◆ WHAT YOU WILL DO
In the entries below, copy the lines starting at the one containing "You are a computer-use agent. 1149x696" and ending at the one containing "coord(56,357)", with both of those lines included.

begin

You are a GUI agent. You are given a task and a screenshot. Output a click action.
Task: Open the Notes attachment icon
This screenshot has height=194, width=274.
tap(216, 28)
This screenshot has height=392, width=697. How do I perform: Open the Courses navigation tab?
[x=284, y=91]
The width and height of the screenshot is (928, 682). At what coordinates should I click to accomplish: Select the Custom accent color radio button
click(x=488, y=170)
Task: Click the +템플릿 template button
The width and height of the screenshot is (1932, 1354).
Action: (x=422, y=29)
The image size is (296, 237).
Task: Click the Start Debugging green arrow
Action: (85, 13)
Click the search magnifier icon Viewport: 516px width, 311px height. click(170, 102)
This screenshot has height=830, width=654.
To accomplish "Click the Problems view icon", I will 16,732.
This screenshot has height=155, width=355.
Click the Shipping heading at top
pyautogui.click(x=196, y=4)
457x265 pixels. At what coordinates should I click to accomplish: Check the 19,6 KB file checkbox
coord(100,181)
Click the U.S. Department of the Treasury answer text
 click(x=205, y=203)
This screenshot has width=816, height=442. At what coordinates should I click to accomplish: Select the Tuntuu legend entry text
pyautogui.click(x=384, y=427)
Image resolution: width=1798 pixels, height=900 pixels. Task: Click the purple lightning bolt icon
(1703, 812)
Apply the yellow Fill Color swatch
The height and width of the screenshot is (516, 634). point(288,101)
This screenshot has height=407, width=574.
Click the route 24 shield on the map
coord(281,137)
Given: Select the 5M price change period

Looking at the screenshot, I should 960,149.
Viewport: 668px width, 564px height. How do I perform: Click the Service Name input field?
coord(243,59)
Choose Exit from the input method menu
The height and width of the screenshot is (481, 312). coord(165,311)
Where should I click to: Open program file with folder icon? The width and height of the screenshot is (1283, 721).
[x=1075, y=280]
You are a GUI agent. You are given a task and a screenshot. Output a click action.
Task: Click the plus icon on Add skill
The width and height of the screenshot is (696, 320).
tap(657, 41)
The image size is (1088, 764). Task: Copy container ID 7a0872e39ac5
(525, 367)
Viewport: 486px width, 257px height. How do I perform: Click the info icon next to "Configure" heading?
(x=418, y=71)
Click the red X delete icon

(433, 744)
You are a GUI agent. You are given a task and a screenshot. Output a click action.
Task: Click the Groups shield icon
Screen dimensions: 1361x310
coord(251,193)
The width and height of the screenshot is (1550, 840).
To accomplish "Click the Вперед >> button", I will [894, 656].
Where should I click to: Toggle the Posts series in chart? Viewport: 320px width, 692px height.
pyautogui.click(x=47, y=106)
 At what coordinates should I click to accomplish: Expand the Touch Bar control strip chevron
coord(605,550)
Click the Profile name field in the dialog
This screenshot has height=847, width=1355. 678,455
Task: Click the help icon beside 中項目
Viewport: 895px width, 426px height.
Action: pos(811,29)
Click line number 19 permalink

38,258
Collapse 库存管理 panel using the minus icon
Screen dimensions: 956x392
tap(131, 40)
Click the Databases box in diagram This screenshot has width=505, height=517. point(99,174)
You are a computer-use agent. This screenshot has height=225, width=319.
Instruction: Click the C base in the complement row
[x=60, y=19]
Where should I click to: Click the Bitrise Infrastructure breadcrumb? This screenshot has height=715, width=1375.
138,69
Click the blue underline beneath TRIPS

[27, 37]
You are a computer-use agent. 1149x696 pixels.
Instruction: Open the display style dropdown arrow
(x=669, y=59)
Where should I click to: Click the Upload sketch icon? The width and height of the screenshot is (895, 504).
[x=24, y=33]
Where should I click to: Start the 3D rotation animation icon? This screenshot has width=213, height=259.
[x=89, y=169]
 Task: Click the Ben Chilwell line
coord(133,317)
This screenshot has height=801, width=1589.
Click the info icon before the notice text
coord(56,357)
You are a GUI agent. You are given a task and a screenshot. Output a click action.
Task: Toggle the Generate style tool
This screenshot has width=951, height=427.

end

◆ SOLUTION TO THE PROBLEM
You are a computer-use agent. 1149x696 pixels.
Instruction: Open the display style dropdown arrow
(x=669, y=59)
Where should I click to: Click the Upload sketch icon? The width and height of the screenshot is (895, 504).
[x=24, y=33]
Where should I click to: Start the 3D rotation animation icon? This screenshot has width=213, height=259.
[x=89, y=169]
 Task: Click the Ben Chilwell line
coord(133,317)
This screenshot has height=801, width=1589.
Click the info icon before the notice text
coord(56,357)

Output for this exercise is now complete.